Jack Dorsey, the founder of Twitter and Square Cash, paid himself a salary of $1.40 last year. Those who don’t know Jack’s net worth might think that’s the reason why he barely eats, because all he can afford to eat is survival soup (made from snatched Taco Bell hot sauce packets and tap water taken from a public bathroom faucet). But Jack paid himself $1.40 since he doesn’t need the money and the $1.40 is in honor of Twitter’s old 140 characters. Jack only eats one meal per weekday because it makes his tech genius mind run better. So not only does he do himself up to look like a starving beach hobo, he eats like one too.

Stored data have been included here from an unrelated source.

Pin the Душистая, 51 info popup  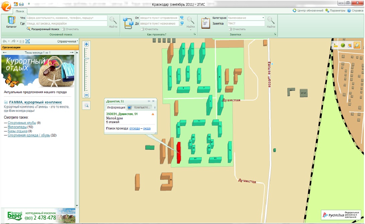coord(149,101)
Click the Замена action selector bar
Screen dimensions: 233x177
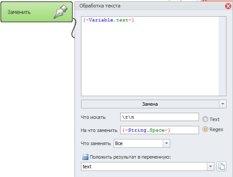150,104
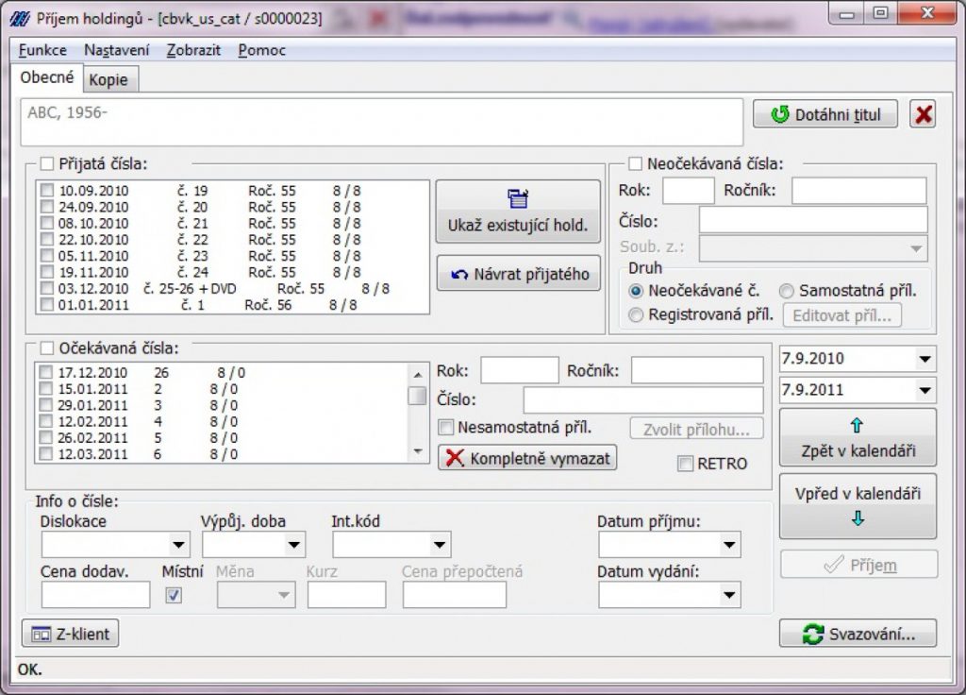Viewport: 966px width, 695px height.
Task: Open the 7.9.2010 date dropdown
Action: click(x=924, y=359)
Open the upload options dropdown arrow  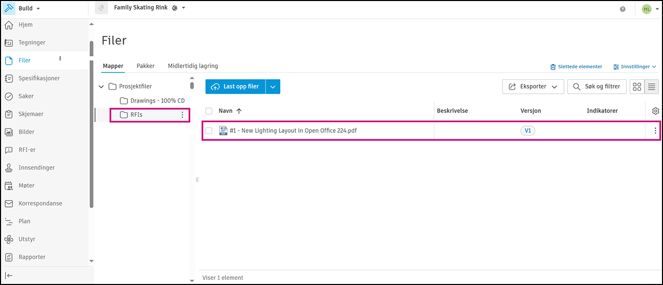273,87
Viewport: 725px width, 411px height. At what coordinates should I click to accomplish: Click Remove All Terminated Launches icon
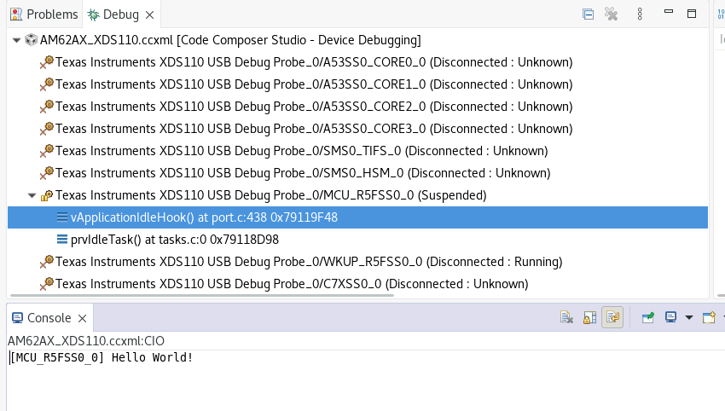point(611,14)
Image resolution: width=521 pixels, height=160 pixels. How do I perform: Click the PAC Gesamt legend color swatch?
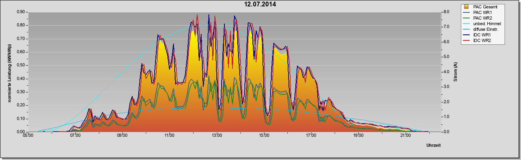pyautogui.click(x=466, y=7)
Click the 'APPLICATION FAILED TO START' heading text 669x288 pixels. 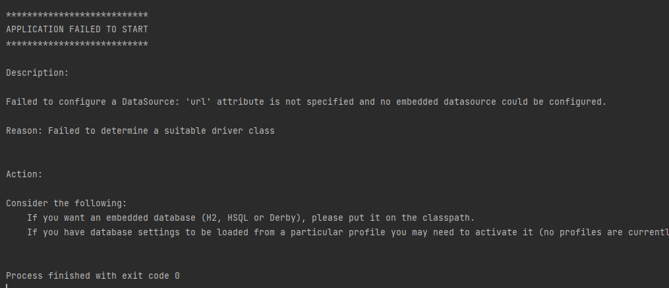(77, 29)
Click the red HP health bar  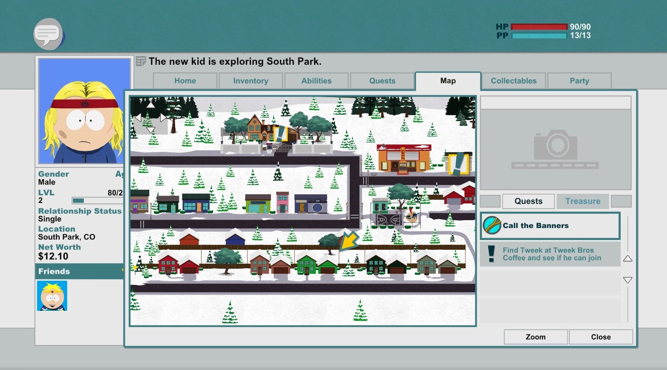539,27
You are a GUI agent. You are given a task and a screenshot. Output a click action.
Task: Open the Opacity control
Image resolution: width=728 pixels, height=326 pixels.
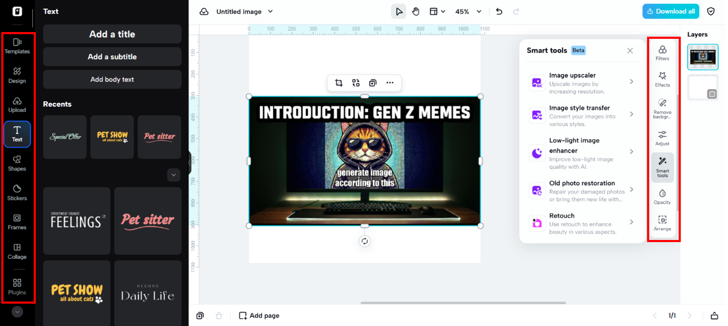tap(662, 197)
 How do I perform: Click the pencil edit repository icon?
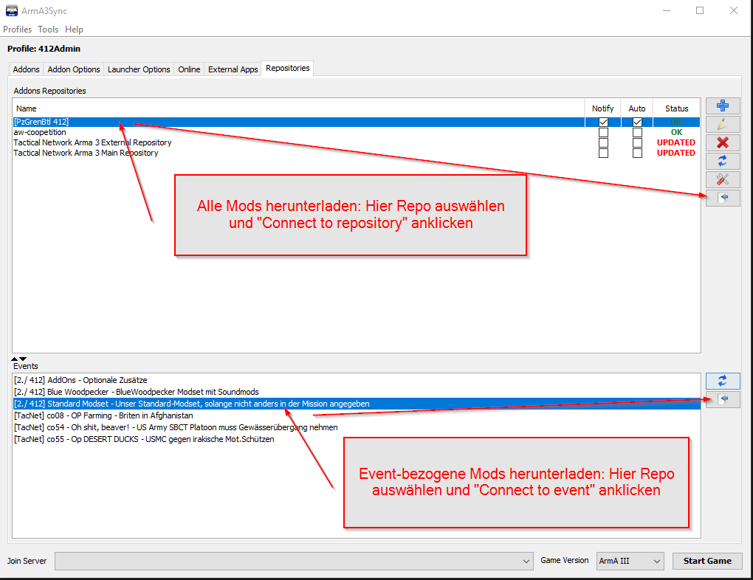(722, 125)

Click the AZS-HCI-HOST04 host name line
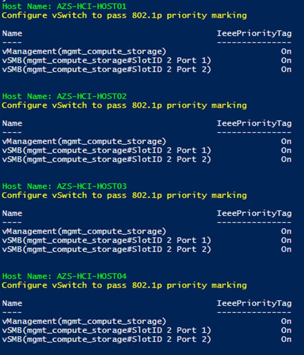[64, 276]
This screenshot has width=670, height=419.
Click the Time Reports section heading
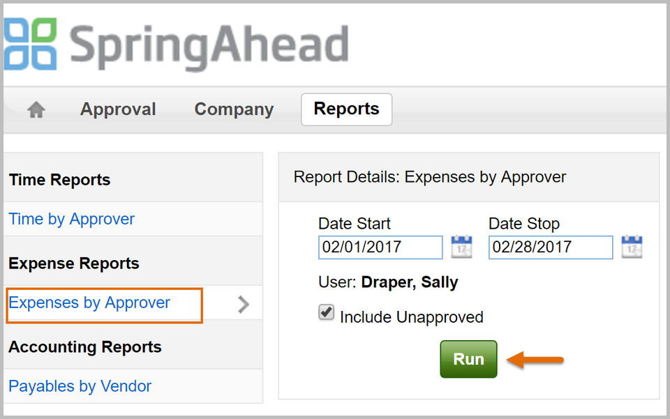60,180
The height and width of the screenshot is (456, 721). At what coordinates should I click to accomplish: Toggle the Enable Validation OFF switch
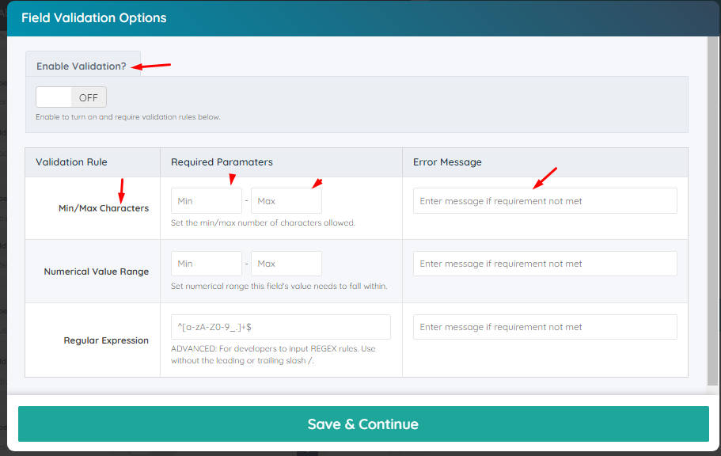click(x=70, y=97)
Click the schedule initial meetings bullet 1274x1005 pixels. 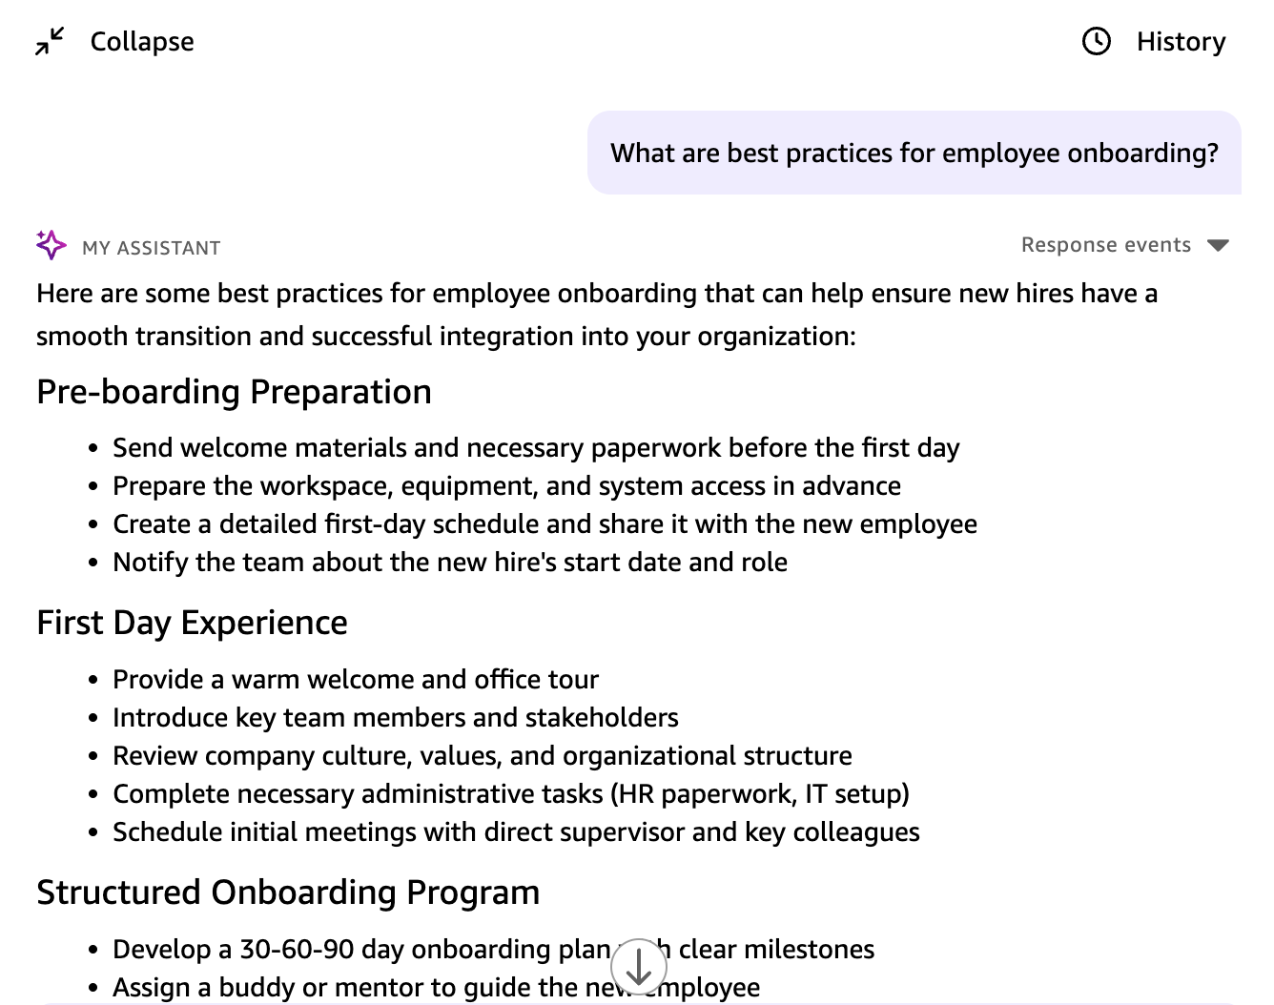pos(516,832)
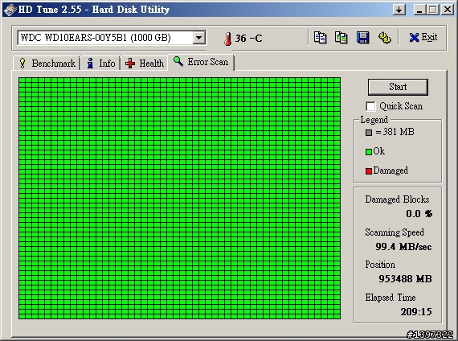Open the Info tab
458x341 pixels.
point(100,64)
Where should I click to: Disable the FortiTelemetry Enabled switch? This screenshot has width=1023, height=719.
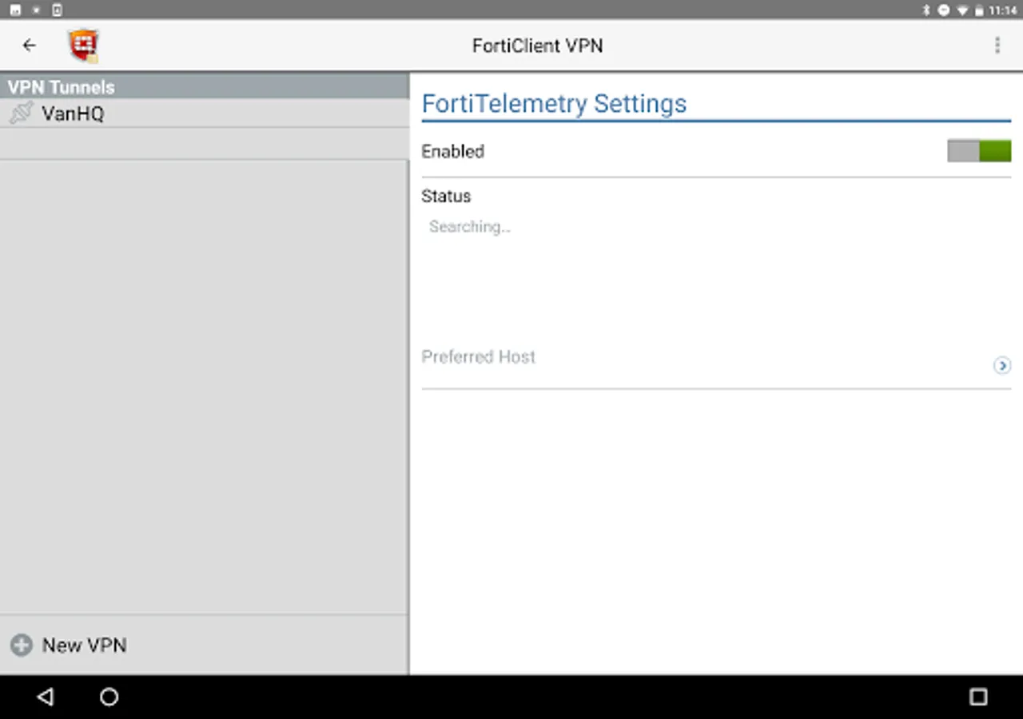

I’m pretty sure that when you first look at your financials and notice you’re officially a billionaire, a setting in your brain clicks to: Time To Be As Weird As Fucking Possible.
Let me (quickly) introduce myself. I am Deirdre from Boston, and yes Ben Affleck and I are responsible for bringing Dunkin’ Donuts to the West Coast! I am an avid pop culture junkie and am beyond humbled to be writing for Dlisted. I hope to be a worthy garbage and bone collector who can sometimes put my thoughts into grammatically correct sentences. I’m not making too many promises though as English is my first and only language and I only went to college for 5 years and a summer. Ok. Two summers. But I did graduate with(out) honors and now I am writing for Dlisted, so to quote Scheana from Vanderpump Rules‘ tattoo, one of the greatest pieces of poetry and art to come out of our generation, “It’s all happening!”
Now onto important breaking news like Drake’s ability to put together an outfit for the bargain price of just under a million dollars.
March, 12, 2019: The day that the definition of random was redefined with a story about a college admissions ESCANDALO involving Lynette Scavo (real name: Felicity Huffman) and Aunt Becky (real name: Lori Loughlin). This Desperate Housewives/Full House crossover where Lynette Scavo and Aunt Becky share a jail cell after getting taken away from their homes in handcuffs for allegedly paying bribes to get their children into college IS the weirdest reboot ever.
NBC News says that Felicity and Lori are among 40 who were indicted in a college entrance exam cheating scheme. They were both charged with conspiracy to commit mail fraud and honest services fraud. Cut to Aunt Becky’s TV husband Uncle Jesse letting out a “HAVE MERCY!” over having to bail her alleged cheating ass out.
When us regular bitches want to get revenge on an ex, we have to do time-consuming shit like wait until they’ve watched the second to the last episode of House of Cards before canceling the Netflix account of ours they still use. Or replace their fapping lotion of choice with extra-strengh Nair. But when a moneybags bitch wants to get revenge on an ex, he just has to command one of his assistants to get a humongous picture of him and new piece plastered onto the almost-home of his ex . That’s exactly what billionaire developer Harry Macklowe did. Harry splattered a picture of him with his fiancee on a Park Avenue building that his ex was trying to live in. Sure, that’s level 8 petty, but Harry could’ve gone to level 10 petty by splattering a picture of him and his fiancee onto a building across from where his ex lives. Although, that would’ve done wonders for his ex’s bowels since she would’ve been inspired to drop a turd every time she stared at his giant face.
I regularly dream of Prince Hot Ginge being in a fairy tale. Specifically, being in this fairy’s tail. So this is not the fairy tale starring PHG I had in mind. This is a sad one, and made the impossible happen. It made actual wet tears trickle out of my once barren crying ducts. Picture it: sad Prince Hot Ginge sitting on a $40,000 Chippendale chair as a lucky minion uses a $600 Irish linen handkerchief to carefully dab the hot ginger tears on his cheeks while he sorrowfully looks out of the window and sings a sad, acoustic version of When Will My Life Begin from Tangled. Because according to some royal expert, PHG feels like he’s living in a prison. Yes, an opulent gilded prison with maids and cooks and a golden 17th century bidet that used to power-wash King George II’s nethers. But still, a prison! Weep for him!
While North West has to suffer through her tragic excuse of a wannabe stylist daddy, Kanye West, dressing her in overpriced mass-produced rags from her mom’s stupid children’s clothing line, Blue Ivy Carter is sipping sparkling mangosteen juice from a Baccarat crystal juice box as a REAL stylist shows her sketches of opulent gowns done exclusively for her by high fashion designers. If Blue Ivy is ever feeling charitable, she can send the other children of millionaire celebrities the location of the Salvation Army she donates her couture gowns to after wearing them once.